The heat conductive filler may be at least one type of particles selected from the group consisting of silver, aluminum oxide, aluminum hydroxide, magnesium oxide, beryllium oxide, boron nitride, aluminum nitride, silicon nitride, silicon carbide, silicon dioxide, aluminum fluoride, calcium fluoride, zinc oxide, diamond, gallium, indium and tin.

The heat conductive filler contained in the liquid heat conduction material may be of one type alone or a combination of two or more types.

The liquid heat conduction material of the present disclosure may or may not contain low melting point metal particles having a melting point of 200° C. or less.

The particle size of the heat conductive filler may be 0.1 μm to 50 μm, may be from 0.2 μm to 20 μm or may be from 0.5 μm to 10 μm, from the viewpoint of excellent thermal conductivity and further reducing a gap between an adherend and the heat conduction sheet.

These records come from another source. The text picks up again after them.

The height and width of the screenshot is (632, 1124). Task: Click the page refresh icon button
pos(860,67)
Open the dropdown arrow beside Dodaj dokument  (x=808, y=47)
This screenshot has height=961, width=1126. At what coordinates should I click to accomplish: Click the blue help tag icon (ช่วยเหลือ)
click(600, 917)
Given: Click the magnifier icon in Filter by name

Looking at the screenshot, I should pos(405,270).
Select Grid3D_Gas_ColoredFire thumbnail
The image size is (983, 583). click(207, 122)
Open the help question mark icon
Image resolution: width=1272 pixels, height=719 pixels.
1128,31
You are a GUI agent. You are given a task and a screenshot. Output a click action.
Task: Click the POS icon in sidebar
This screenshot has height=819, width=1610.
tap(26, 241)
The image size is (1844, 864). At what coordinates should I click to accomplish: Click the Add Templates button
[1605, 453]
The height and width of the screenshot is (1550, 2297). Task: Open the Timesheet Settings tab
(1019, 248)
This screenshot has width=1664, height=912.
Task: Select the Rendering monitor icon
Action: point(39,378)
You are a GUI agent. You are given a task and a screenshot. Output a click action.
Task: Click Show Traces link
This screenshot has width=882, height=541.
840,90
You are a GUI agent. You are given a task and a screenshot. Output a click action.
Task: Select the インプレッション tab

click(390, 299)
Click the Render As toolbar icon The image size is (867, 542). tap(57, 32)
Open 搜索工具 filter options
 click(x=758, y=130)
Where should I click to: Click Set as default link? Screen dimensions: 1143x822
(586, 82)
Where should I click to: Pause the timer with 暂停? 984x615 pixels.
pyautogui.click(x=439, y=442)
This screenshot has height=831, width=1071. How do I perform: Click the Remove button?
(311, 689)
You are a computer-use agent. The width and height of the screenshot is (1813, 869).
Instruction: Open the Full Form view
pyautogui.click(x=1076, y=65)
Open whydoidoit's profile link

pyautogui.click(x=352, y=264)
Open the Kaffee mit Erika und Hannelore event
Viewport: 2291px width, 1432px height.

The particle size (D50) of the heat conductive filler is measured using a laser diffraction particle size distribution device (for example, “Microtrack series MT3300” manufactured by Nikkiso Co., Ltd.) adapted to a laser diffraction/scattering method, and when a mass cumulative particle size distribution curve is drawn from the small particle size side, D50 corresponds to the particle size at which the mass accumulation is 50%.

The resin component may be a non-curable resin component, or may be a curable resin component such as a thermosetting or photocurable resin component. From the viewpoint of adhesion to the adherend during curing, thermal conductivity, or the like, it is preferable that the resin component contains a thermosetting resin component. The resin component may contain one type of resin component, or may contain two or more types of resin components.

As the non-curable resin component, a non-curable resin component that is liquid at 25° C. is preferable, and a liquid silicone compound, a liquid (meth)acrylic compound, a liquid polyester compound, or the like is more preferable.

As the thermosetting resin component, a thermosetting resin component that is liquid at 25° C. is preferable, and a liquid epoxy compound, a curable liquid silicone compound, a curable liquid (meth)acrylic compound, or the like is more preferable.